Planning granted for a ‘crucial’ cross-Border electricity interconnector

North-South 400kv overhead line will run from Co Tyrone to Co Meath

Planning permission has already been approved for the Republic of Ireland section of the line.  Photograph: iStock

Planning permission has already been approved for the Republic of Ireland section of the line. Photograph: iStock

 

Planning permission has been granted for a “crucial” cross-Border electricity line.

The North-South Electricity Interconnector is a 400kv overhead line which will run from Co Tyrone to Co Meath.

The North’s Infrastructure minister, Nichola Mallon granted planning approval for the 34km-long Northern section of the line on Monday. It will begin at Moy, Co Tyrone and cross the border near Castleblayney, Co Monaghan.

Planning permission has already been approved for the Republic of Ireland section of the line.

The Interconnector will provide a reliable, high capacity link between the networks on both sides of the border.

Ms Mallon said the Interconnector was of “strategic importance for our island economy” and was “crucial to handling growing demand across the electricity transmission systems across the island of Ireland.”

This, she said, would promote greater competition and protect the security of supply.

Applications had previously approved by the department in 2018, but two applications were quashed following a legal challenge.
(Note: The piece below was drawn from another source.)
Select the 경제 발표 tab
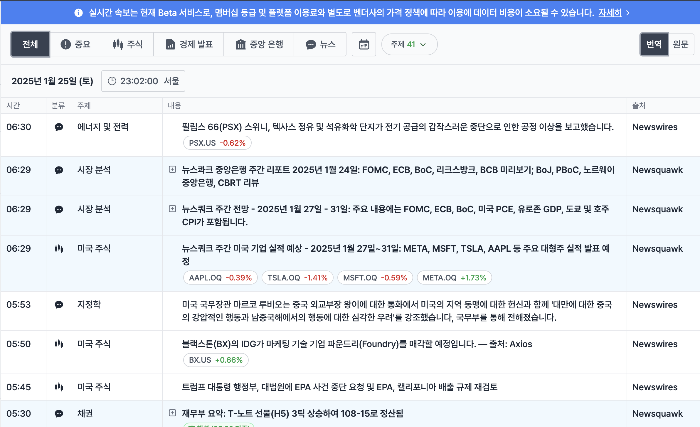The width and height of the screenshot is (700, 427). click(x=189, y=44)
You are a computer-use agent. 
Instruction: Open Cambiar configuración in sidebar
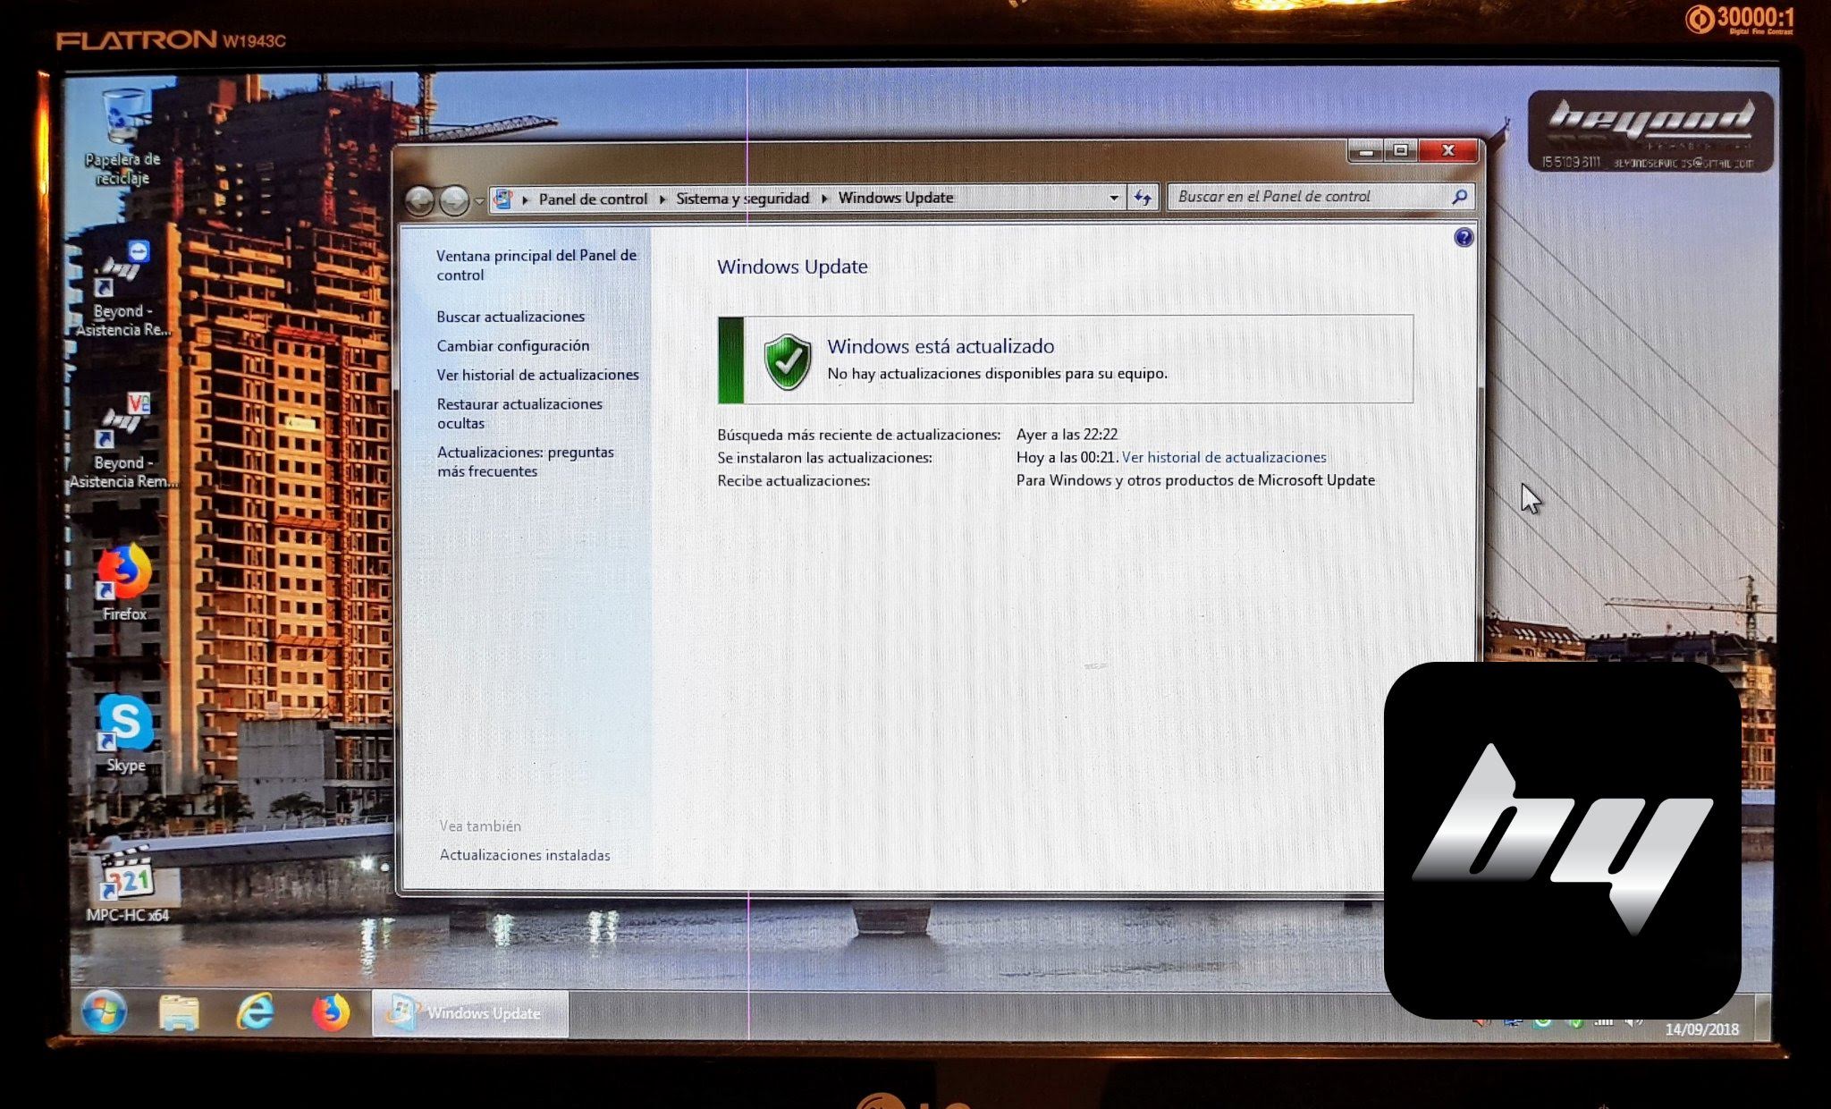pos(512,345)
Ms Mallon said she had “carefully reconsidered the proposal and the up-to-date environmental information and have concluded that planning permission should be granted”.

The scheme had been opposed by some landowners along the route of the Interconnector, and there were more than 6,000 letters of objection to the original proposals.
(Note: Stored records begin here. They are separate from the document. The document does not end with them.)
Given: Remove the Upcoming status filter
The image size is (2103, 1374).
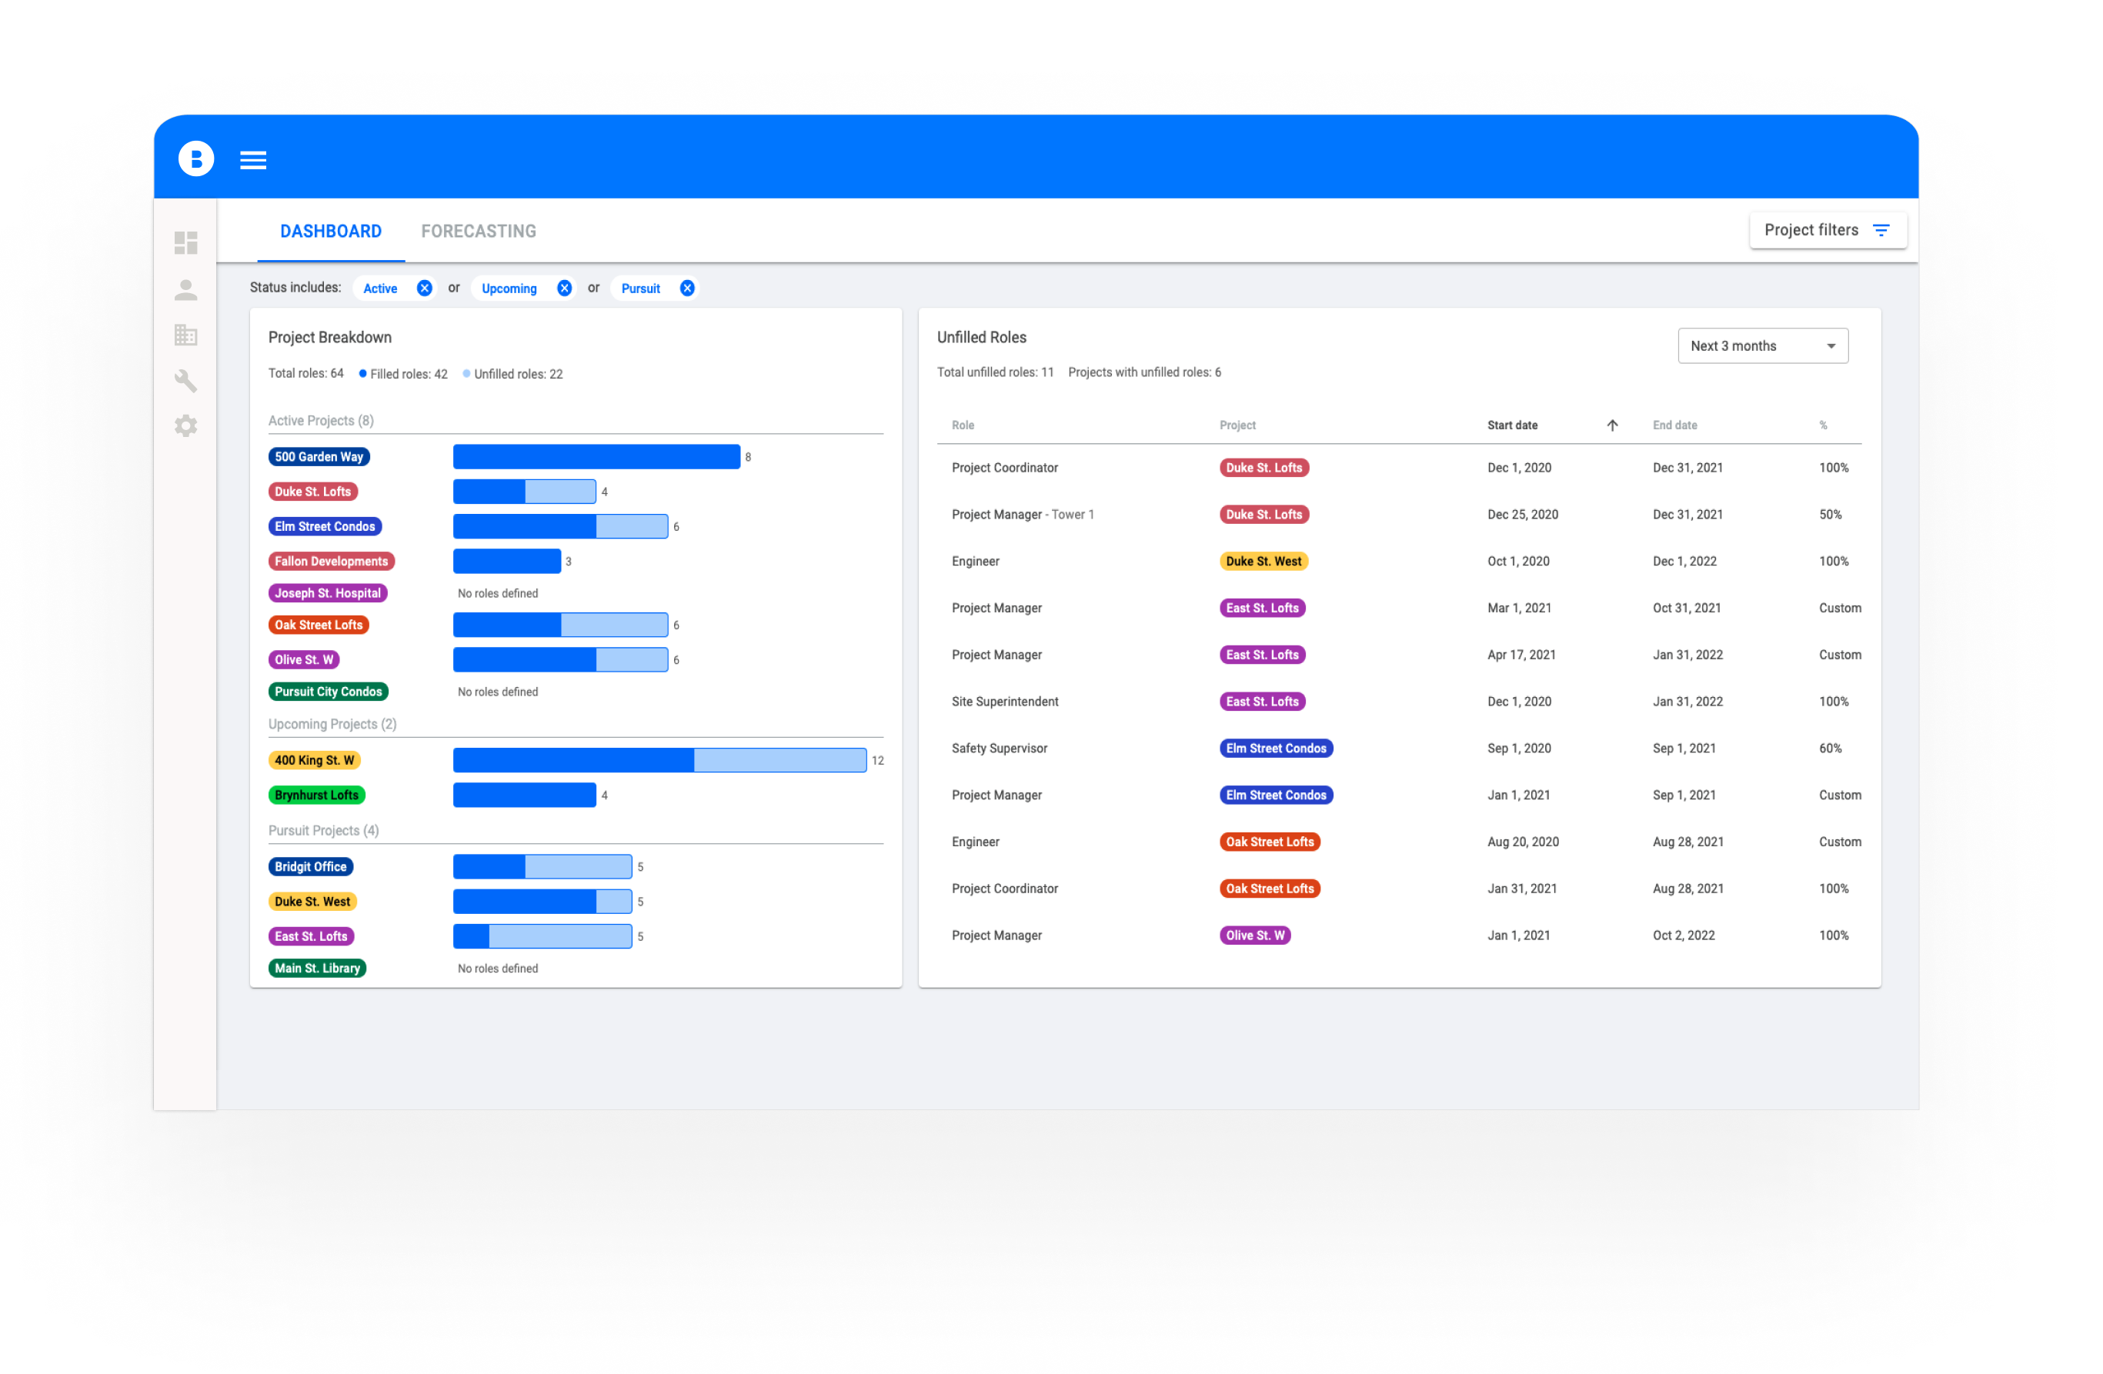Looking at the screenshot, I should [564, 288].
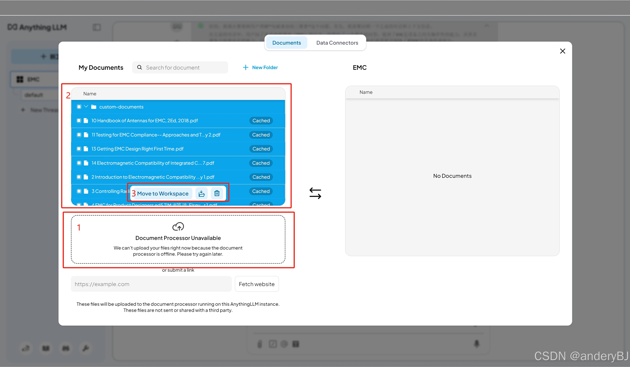This screenshot has width=630, height=367.
Task: Select checkbox for 10 Handbook of Antennas
Action: pyautogui.click(x=79, y=121)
The chairman of Safe Electricity Armagh and Tyrone, Jim Lennon, told the BBC the group was disappointed by the “premature decision” in advance of the publication of the Energy Strategy for Northern Ireland next year.

“We are not anti-development, but we believe any proposal must be evidence-led and properly take account of the impact it will have on local people,” he said.

However the electricity system operator for Northern Ireland, SONI, welcomed the decision, saying it would be a “catalyst for Northern Ireland’s response to climate change, reduce consumer costs and provide a secure long term electricity supply for Northern Ireland”.

SONI’s managing director, Jo Aston, described the Interconnector as “undoubtedly the most important infrastructure scheme on the island today” which she said would “deliver very real benefits to domestic and commercial consumers”.

“The project is, without question, a key enabler for economic growth as Northern Ireland emerges from the Covid-19 pandemic.

“It will create local construction jobs through its delivery programme; will help reduce the cost of electricity and will provide a route to market for renewable energy at a time when the green collar sector needs it most,” she said.

Chief executive of Retail NI, Glyn Roberts, said the construction of the Interconnector would ultimately lower energy bills.

“This is excellent news for our economy as it is an investment in the future of our energy infrastructure and securing electricity supply,” he said.

“I hope that we will now see rapid progress for this vital project in Northern Ireland and no more unnecessary delays.”